— Brief —
Convert the records from the line with "The width and" to the line with "click(x=141, y=154)", both included, into a two-column CSV headed instruction and coordinates, with one row per record holding its text and its answer. Put each value in a single quoted field, turn line breaks into spaces, and leave out the pictures.

— Information shown —

○ ○ ○

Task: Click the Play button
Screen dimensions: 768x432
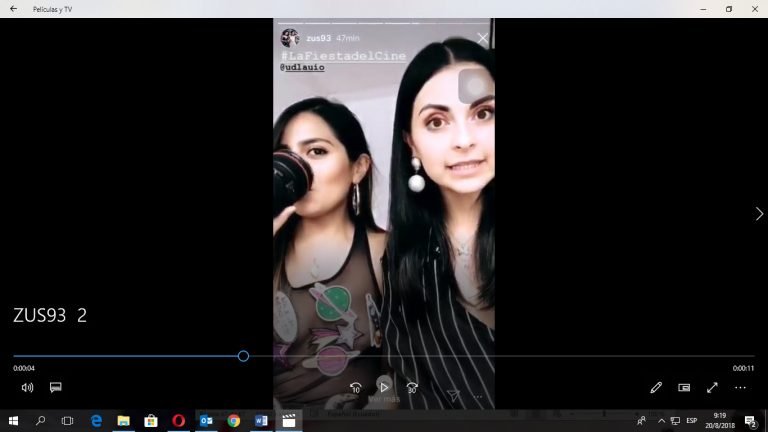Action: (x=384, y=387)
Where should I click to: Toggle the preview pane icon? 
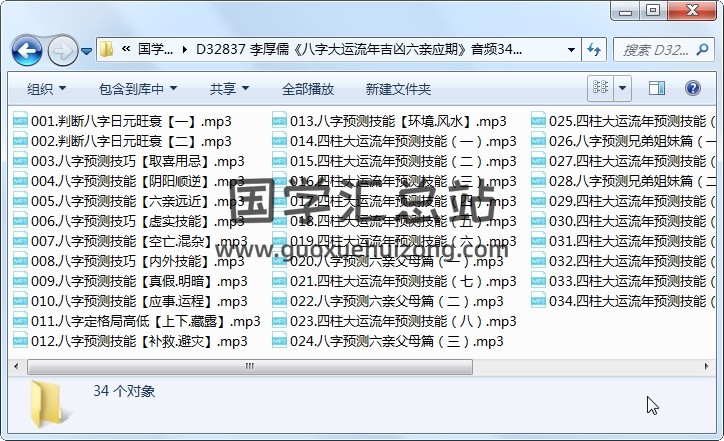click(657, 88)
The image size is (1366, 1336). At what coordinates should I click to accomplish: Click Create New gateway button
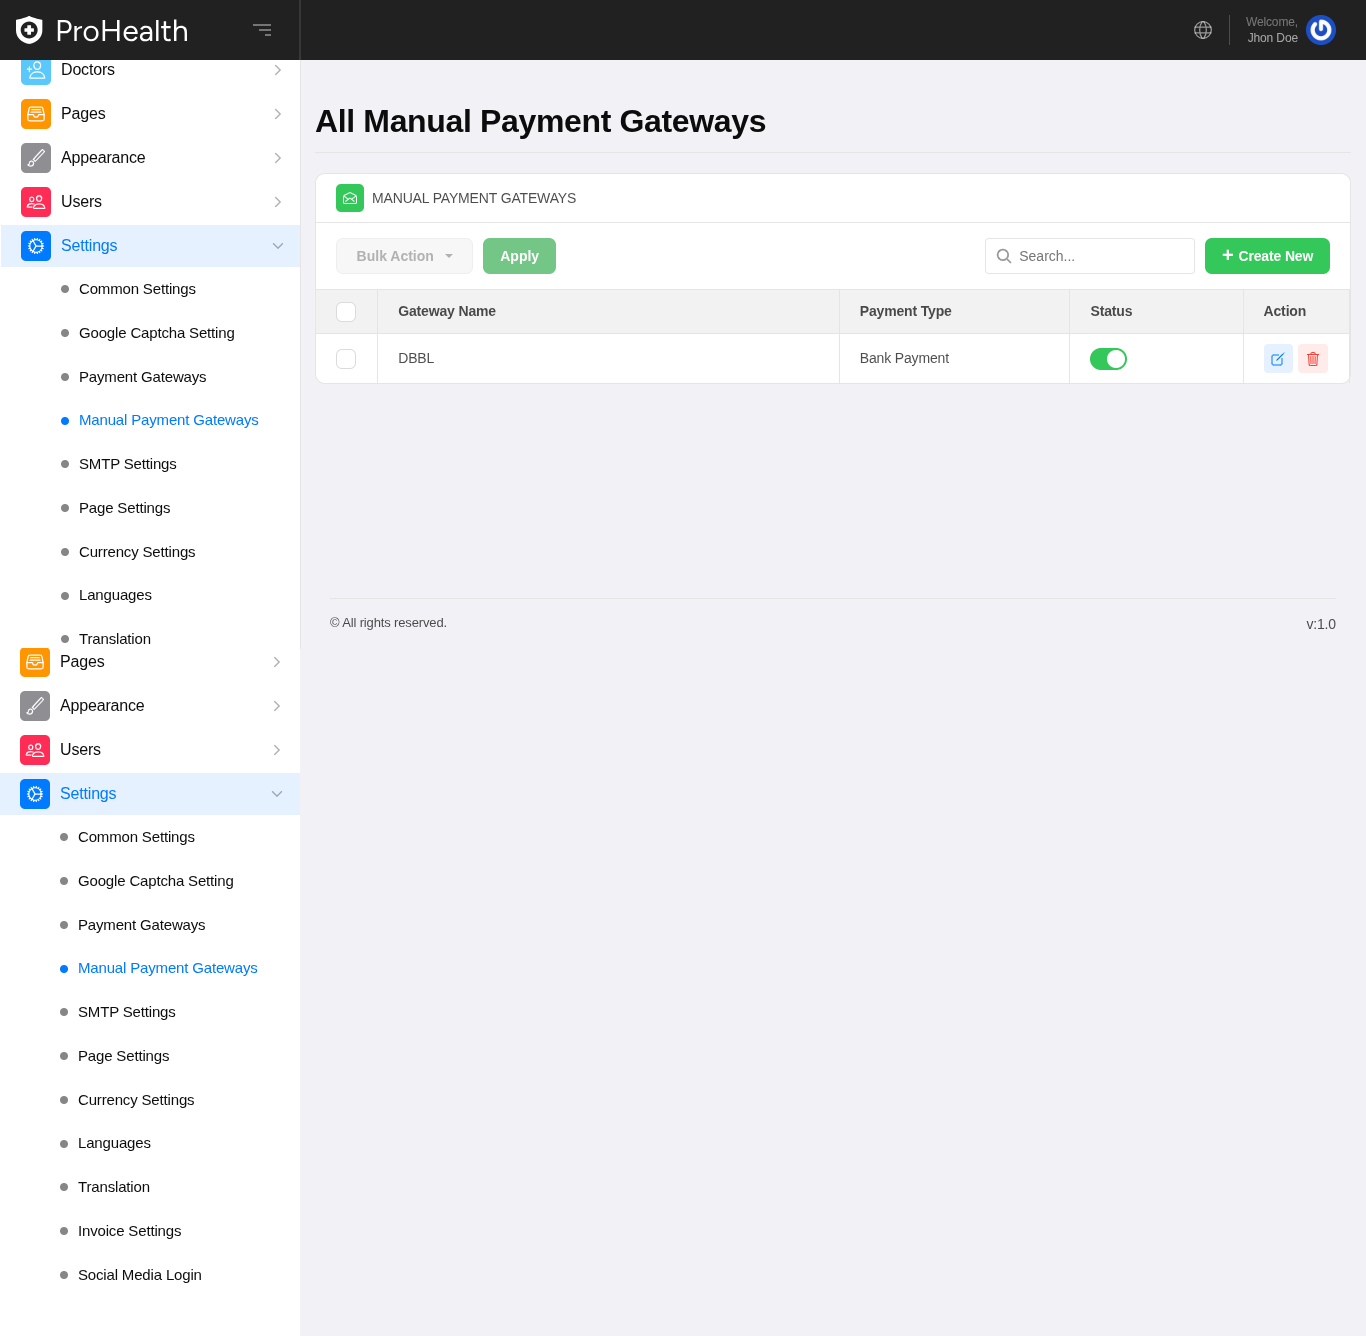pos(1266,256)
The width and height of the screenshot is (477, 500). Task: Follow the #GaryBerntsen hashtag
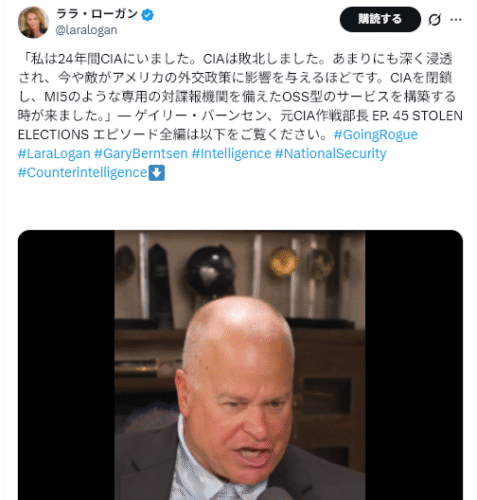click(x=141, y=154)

○ ○ ○

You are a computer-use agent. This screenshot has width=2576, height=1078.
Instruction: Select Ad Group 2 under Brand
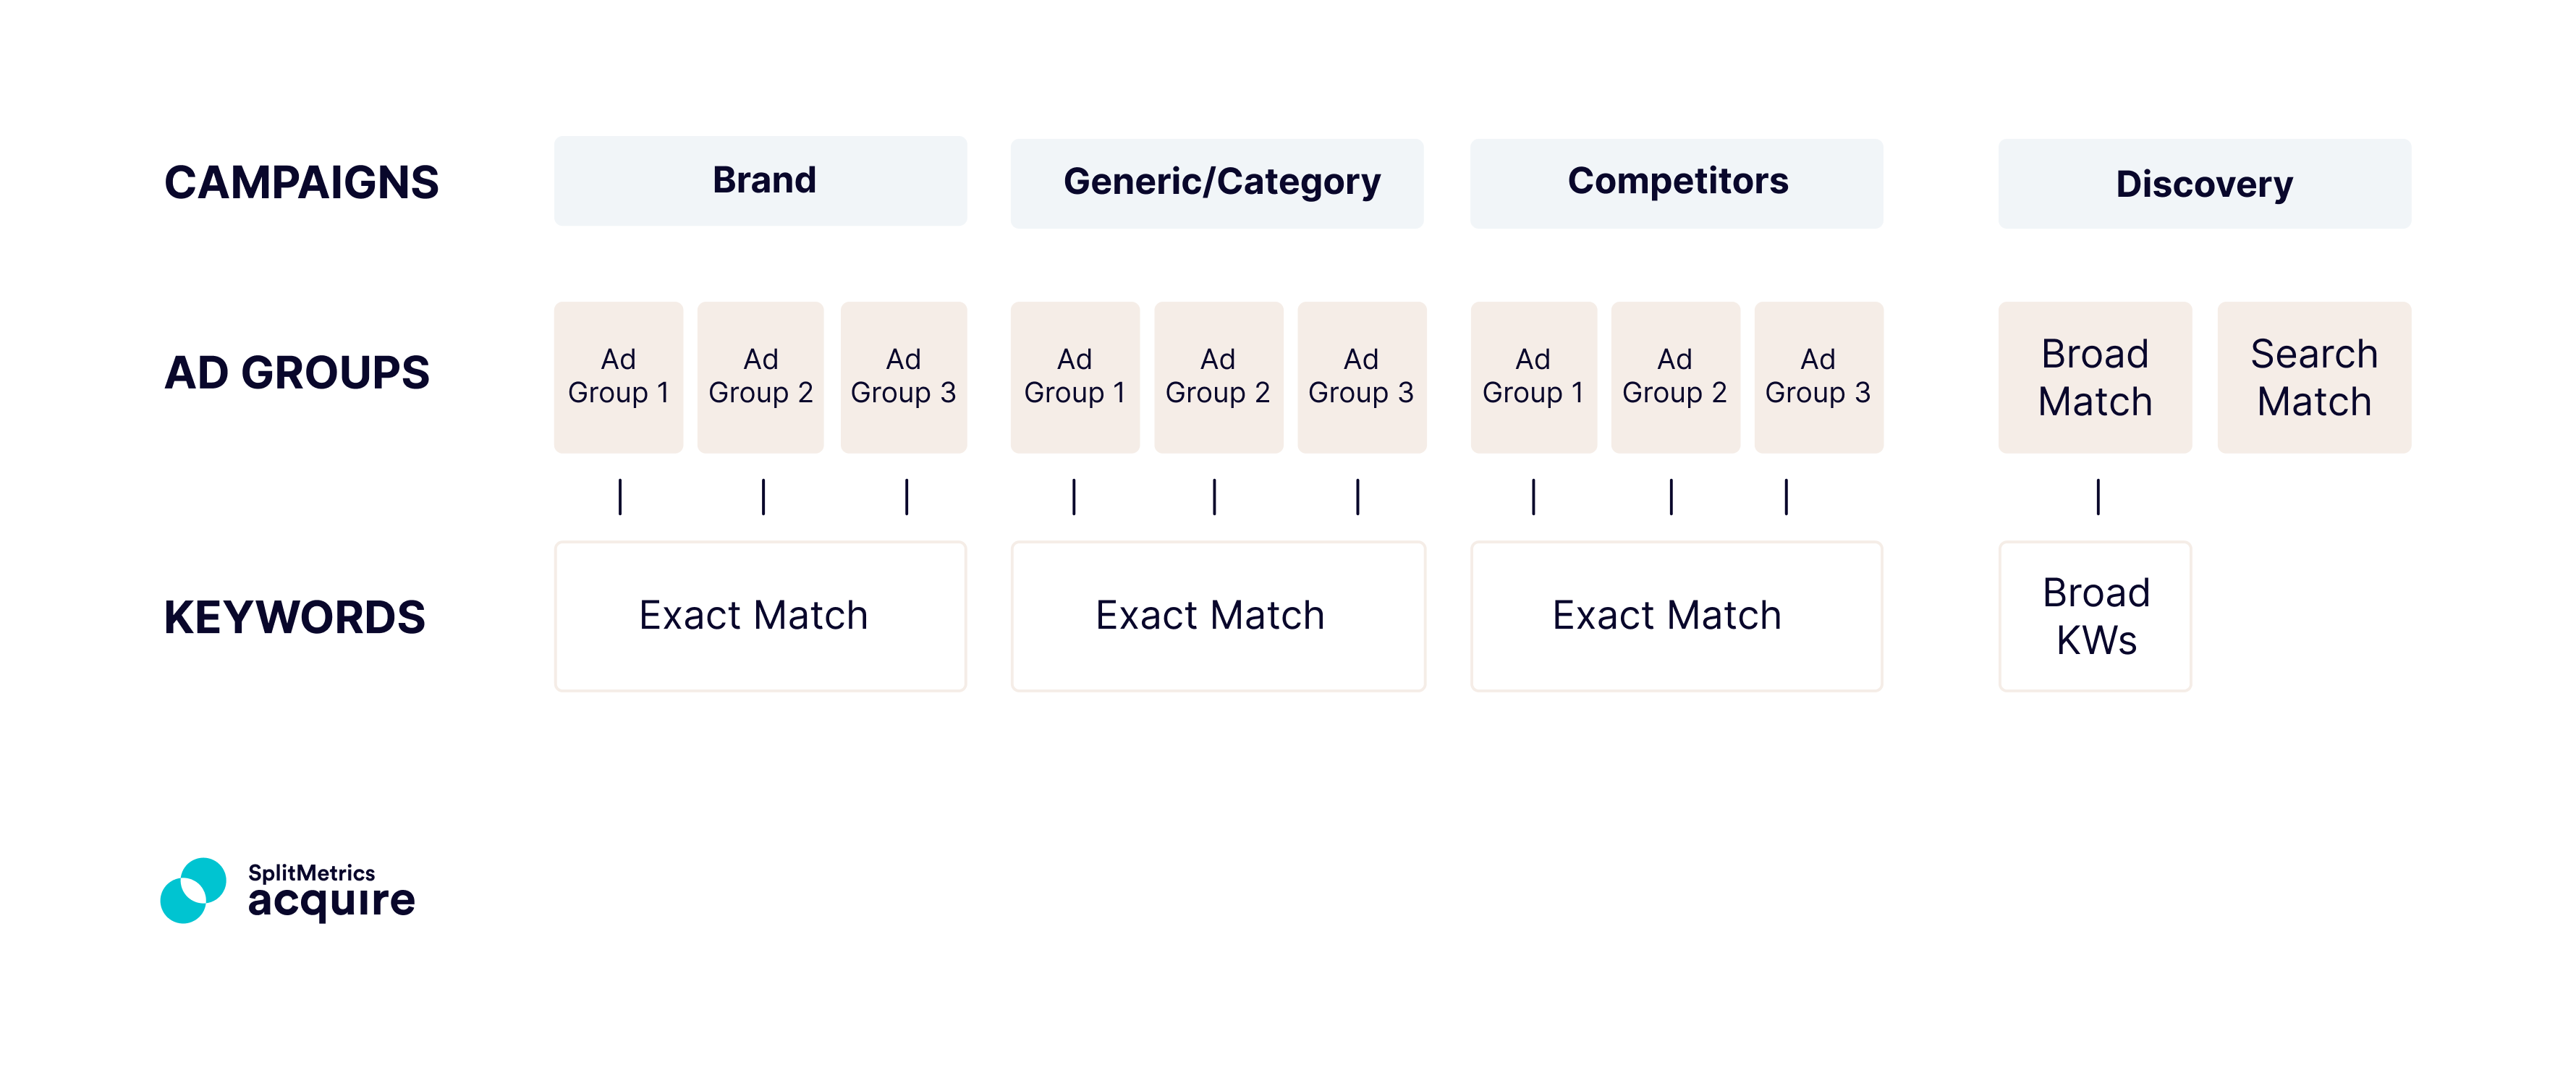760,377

○ ○ ○

— Answer for the task —
instruction,coordinates
"The width and height of the screenshot is (477, 500). Task: Follow the #GaryBerntsen hashtag","click(x=141, y=154)"